The 6-foot-5, 215-pound quarterback completed 91 of 158 passes for 1,355 yards, 16 touchdowns and just four interceptions. Glass put on quite a show against Jackson State in an ESPN game on April 10, throwing for 440 yards and six touchdowns in a 52-43 win. He’s one of the top FCS quarterbacks heading into the fall season. Moreover, Alabama A&M should be one of the nation’s best teams.

Alabama A&M head coach Connell Maynor believes Glass and others will be able to take advantage of profiting from the NIL. Maynor believes Glass is in good position to benefit from his talent and success as a nationally known football player.

“It’s going to help out some young men,” Maynor said. “It gives all of them an opportunity. At the end of the day, you have to be a high-profile athlete. You have to be making plays. You have to be visible. Aqeel is one of those guys. He’ll probably get an opportunity or two. I’m happy for him and any other kid that can get an opportunity to get a deal.”

Glass said he will take a good look at the different companies who may want to use his name. He’s going to take his time in terms of making the right decision, especially when it comes to branding and exposure.

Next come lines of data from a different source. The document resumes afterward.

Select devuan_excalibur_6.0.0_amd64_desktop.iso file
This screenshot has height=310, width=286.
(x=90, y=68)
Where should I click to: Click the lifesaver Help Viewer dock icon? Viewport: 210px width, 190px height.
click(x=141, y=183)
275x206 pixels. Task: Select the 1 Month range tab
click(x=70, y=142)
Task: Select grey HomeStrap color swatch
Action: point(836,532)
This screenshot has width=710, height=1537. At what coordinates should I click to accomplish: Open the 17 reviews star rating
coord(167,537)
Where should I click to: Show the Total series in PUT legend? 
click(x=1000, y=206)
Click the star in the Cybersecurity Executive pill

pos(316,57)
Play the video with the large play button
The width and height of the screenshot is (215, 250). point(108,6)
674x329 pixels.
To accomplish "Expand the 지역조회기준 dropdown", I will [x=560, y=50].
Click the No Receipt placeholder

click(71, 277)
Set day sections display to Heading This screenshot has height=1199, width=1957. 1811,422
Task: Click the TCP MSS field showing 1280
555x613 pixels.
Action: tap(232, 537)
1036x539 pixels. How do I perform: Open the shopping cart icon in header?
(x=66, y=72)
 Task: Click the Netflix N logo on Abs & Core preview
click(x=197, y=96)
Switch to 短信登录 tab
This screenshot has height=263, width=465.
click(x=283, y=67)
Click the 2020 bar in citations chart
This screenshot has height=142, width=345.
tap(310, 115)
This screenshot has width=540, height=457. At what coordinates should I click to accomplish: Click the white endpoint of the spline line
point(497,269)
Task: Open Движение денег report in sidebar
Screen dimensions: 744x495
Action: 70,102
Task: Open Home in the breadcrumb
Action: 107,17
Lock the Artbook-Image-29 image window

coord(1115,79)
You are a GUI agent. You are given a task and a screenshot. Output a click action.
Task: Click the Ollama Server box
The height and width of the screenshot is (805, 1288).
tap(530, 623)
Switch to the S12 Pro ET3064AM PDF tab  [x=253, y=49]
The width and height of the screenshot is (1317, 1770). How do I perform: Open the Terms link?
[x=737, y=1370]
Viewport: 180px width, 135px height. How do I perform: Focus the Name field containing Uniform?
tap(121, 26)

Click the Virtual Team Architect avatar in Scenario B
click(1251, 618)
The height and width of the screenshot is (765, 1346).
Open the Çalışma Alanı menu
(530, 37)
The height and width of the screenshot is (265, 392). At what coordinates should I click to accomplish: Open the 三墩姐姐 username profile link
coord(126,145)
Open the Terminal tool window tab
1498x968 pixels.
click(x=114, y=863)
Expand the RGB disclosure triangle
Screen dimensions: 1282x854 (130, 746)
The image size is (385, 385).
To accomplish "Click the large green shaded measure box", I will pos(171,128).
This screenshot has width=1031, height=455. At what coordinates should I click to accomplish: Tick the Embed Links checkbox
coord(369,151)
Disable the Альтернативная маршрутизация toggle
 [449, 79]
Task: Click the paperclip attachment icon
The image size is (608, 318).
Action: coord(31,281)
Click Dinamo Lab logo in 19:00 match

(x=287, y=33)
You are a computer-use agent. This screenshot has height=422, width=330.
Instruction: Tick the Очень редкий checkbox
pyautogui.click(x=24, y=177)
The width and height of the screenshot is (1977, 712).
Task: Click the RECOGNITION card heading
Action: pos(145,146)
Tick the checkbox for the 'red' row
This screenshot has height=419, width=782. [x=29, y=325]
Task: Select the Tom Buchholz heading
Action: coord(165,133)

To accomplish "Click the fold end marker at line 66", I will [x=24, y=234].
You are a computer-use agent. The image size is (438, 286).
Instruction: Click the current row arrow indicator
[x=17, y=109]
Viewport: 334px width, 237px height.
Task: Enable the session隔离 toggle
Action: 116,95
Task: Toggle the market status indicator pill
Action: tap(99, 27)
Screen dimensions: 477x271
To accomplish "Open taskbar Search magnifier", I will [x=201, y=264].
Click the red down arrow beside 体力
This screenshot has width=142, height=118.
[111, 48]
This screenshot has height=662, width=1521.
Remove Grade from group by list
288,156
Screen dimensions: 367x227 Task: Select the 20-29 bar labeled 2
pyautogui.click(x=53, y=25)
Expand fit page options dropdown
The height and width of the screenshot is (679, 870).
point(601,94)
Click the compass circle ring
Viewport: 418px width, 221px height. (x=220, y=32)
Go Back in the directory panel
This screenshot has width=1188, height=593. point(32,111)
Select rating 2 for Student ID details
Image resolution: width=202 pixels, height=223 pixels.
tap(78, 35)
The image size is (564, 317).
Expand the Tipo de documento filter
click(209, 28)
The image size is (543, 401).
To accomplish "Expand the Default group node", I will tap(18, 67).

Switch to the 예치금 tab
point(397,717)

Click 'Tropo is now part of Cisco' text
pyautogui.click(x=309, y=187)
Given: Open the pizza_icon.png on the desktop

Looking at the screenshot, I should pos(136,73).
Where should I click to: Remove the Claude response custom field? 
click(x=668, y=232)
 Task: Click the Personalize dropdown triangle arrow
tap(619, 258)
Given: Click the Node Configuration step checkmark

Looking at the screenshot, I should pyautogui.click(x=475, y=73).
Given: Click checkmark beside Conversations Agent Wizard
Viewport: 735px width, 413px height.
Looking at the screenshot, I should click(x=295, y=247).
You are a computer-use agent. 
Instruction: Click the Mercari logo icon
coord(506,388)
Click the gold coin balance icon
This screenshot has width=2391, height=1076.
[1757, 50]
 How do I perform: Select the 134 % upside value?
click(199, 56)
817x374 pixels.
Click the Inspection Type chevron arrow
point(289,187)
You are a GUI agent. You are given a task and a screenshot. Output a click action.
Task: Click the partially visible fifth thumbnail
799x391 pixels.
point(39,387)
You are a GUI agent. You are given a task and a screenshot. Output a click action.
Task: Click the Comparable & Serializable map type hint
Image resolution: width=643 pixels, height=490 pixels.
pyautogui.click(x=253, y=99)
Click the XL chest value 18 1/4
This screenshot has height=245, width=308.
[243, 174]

“As far as my plans in the future,” Glass said, “I got a couple things in the works. A couple of other people have reached out to me. I’m just taking it one day at a time and making sure everything is by the books. Then making sure the brands that I align myself with are aligned with my views and respectable enough that their values are with mine.”

With football season not far away, we might see a lot more of Glass, who is already a big-time player, on and off the field.